*The request*
Pick out each line in the items that contains the string "width", and copy those lines.

*Input rows*
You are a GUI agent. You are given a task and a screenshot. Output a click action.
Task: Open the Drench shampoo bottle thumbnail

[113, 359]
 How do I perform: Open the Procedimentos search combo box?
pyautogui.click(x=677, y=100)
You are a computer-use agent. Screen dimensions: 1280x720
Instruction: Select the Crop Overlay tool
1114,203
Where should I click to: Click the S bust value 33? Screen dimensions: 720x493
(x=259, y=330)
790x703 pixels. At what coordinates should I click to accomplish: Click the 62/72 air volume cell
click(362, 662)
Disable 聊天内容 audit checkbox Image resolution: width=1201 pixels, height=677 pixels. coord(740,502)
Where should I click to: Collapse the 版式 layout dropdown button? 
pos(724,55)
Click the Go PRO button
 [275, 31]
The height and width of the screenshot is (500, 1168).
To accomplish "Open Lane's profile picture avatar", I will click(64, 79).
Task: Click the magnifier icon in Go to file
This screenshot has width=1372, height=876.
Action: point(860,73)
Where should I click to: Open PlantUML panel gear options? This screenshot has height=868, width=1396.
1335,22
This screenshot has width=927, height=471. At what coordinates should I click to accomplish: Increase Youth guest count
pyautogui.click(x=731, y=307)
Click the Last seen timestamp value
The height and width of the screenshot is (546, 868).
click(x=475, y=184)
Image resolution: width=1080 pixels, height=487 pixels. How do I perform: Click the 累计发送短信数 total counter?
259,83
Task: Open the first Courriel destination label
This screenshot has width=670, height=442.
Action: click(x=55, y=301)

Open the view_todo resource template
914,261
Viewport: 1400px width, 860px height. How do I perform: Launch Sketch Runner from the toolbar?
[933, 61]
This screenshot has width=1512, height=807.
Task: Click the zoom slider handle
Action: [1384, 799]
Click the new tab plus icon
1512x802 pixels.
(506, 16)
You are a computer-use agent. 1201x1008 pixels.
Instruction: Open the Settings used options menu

*Task output*
Disable 聊天内容 audit checkbox Image resolution: width=1201 pixels, height=677 pixels. coord(740,502)
The height and width of the screenshot is (500, 1168).
This screenshot has width=1372, height=876.
Where should I click to: Open PlantUML panel gear options? This screenshot has height=868, width=1396.
This screenshot has width=927, height=471. At what coordinates should I click to accomplish: Increase Youth guest count
The height and width of the screenshot is (546, 868).
Image resolution: width=1080 pixels, height=487 pixels. How do I perform: Click the 累计发送短信数 total counter?
This screenshot has width=670, height=442.
Viewport: 1400px width, 860px height. How do I perform: Launch Sketch Runner from the toolbar?
This screenshot has width=1512, height=807.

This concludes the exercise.